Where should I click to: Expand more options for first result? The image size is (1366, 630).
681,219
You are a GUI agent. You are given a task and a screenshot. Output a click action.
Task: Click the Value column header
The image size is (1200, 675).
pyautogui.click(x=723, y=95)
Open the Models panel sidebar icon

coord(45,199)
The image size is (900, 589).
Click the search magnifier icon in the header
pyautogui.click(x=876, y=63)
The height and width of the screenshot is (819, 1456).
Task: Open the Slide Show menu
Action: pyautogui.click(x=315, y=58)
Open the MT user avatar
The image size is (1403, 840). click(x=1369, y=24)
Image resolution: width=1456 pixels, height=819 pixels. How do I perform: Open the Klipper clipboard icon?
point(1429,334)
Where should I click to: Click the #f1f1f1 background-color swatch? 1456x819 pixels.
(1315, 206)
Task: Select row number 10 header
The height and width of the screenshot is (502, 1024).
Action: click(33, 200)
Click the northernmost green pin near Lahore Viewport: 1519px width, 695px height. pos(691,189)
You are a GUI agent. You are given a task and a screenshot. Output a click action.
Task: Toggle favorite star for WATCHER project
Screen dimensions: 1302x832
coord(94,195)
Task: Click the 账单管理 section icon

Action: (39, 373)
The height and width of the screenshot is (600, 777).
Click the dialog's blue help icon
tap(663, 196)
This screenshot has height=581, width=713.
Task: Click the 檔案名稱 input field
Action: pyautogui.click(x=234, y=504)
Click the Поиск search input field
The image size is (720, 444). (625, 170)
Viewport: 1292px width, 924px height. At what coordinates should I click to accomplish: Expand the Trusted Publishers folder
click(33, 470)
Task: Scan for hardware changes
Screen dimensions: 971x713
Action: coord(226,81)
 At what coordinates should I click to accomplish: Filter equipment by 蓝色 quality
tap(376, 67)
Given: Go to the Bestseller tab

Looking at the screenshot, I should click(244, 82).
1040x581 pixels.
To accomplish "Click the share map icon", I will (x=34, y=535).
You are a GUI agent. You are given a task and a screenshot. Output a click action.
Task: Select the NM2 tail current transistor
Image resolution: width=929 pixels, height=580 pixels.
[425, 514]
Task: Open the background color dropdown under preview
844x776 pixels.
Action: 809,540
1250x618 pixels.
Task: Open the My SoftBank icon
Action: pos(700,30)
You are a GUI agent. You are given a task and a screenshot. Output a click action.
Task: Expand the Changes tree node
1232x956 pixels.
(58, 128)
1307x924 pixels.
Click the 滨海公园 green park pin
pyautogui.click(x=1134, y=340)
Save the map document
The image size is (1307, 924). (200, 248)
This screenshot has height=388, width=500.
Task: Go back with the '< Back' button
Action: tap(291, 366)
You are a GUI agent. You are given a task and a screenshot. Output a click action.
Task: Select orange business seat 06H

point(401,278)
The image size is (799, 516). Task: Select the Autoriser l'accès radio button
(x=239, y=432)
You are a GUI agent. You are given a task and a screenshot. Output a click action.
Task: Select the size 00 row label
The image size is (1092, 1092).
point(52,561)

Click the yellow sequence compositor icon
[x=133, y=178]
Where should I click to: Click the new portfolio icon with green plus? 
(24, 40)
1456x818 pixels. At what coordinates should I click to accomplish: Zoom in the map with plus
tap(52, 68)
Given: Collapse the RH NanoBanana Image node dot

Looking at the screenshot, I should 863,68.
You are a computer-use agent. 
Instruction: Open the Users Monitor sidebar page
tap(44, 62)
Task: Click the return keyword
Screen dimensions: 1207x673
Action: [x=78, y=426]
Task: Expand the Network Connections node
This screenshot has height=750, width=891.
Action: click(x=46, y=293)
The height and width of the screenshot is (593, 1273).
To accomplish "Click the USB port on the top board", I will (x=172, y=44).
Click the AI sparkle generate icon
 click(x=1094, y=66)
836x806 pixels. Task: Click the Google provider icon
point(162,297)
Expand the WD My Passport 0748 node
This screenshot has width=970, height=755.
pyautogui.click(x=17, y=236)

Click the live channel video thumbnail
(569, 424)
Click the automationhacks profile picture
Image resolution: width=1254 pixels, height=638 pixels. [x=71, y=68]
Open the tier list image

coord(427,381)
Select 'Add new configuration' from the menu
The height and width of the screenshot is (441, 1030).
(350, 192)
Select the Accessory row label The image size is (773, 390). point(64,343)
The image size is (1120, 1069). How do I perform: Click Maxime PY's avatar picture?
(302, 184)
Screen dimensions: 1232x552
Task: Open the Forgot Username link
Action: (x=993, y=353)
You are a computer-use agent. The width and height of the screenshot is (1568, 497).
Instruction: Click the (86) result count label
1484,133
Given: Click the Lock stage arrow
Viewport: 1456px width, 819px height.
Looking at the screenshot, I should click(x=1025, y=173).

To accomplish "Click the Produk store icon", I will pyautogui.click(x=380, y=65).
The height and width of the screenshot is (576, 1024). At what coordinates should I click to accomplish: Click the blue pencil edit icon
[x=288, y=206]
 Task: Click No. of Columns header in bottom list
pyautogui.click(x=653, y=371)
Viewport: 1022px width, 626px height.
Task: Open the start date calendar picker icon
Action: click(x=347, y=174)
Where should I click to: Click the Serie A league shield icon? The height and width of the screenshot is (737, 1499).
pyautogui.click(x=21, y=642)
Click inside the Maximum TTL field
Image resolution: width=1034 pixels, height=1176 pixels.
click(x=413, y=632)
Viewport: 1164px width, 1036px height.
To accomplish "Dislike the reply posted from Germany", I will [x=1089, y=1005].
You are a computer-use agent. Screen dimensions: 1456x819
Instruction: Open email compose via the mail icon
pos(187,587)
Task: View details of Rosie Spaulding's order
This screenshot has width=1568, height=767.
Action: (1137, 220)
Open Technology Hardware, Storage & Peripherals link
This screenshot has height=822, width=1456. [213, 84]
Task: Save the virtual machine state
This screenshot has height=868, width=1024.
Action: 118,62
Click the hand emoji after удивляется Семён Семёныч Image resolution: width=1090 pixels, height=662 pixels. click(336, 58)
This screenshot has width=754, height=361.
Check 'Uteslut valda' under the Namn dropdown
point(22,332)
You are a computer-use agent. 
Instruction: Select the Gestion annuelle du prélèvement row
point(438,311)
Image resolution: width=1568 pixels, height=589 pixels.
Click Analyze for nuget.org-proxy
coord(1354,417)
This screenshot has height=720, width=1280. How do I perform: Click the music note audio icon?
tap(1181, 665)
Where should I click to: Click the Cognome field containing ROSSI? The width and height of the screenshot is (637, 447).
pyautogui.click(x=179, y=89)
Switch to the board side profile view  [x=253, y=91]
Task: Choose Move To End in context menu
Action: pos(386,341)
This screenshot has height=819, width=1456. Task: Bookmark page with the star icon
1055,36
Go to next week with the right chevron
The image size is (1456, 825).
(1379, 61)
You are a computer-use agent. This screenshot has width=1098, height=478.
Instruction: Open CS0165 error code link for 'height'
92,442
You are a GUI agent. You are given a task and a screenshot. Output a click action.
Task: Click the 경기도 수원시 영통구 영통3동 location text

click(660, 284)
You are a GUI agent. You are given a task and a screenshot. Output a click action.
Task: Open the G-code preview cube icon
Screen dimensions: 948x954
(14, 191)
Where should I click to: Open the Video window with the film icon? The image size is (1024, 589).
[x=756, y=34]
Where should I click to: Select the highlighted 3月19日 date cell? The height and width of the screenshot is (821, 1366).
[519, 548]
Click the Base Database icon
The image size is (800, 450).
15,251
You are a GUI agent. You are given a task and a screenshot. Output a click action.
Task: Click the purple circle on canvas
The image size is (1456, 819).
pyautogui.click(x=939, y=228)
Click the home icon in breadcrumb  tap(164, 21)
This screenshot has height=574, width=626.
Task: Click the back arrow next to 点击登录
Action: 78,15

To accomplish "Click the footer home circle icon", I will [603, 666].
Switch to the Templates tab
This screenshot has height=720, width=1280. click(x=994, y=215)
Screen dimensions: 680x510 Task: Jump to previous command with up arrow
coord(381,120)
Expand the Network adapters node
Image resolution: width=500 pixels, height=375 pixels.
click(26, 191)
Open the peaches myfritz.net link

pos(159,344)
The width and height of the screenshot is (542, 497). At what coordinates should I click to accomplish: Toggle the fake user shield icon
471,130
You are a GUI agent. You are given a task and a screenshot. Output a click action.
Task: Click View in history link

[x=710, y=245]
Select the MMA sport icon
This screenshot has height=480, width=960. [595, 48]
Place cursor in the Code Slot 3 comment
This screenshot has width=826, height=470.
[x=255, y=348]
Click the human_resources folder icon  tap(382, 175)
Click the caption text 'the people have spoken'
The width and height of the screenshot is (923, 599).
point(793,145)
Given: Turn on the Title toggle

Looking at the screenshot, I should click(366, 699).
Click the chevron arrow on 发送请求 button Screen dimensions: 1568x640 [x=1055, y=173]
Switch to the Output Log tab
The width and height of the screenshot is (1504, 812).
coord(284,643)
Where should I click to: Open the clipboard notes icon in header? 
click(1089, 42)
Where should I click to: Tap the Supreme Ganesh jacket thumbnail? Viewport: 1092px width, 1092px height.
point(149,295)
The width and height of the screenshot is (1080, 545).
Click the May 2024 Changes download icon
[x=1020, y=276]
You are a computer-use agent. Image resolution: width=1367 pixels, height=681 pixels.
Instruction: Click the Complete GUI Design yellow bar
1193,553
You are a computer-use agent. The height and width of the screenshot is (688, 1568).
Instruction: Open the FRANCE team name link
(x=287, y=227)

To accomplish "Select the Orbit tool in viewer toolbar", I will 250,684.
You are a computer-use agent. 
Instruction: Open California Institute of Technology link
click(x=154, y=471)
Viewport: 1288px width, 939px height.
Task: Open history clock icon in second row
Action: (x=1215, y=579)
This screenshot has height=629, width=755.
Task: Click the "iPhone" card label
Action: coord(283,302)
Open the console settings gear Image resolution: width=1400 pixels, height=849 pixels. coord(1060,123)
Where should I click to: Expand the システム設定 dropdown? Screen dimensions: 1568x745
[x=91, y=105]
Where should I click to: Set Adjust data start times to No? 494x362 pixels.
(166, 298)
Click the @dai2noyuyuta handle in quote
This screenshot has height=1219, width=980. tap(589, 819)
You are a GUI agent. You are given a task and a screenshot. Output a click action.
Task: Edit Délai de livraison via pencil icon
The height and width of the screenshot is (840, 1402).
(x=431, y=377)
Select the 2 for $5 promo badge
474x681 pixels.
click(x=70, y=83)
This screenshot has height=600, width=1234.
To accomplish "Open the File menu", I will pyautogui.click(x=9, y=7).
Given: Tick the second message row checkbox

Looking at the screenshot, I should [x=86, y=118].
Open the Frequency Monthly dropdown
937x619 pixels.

···

- [Goal] Rewrite the records starting at the line that has "Screen dimensions: 680x510" and ending after the line that has "pos(159,344)", with "Jump" changed to "Go" and everything else left the same.

- [Written answer]
Screen dimensions: 680x510 Task: Go to previous command with up arrow
coord(381,120)
Expand the Network adapters node
Image resolution: width=500 pixels, height=375 pixels.
click(26, 191)
Open the peaches myfritz.net link

pos(159,344)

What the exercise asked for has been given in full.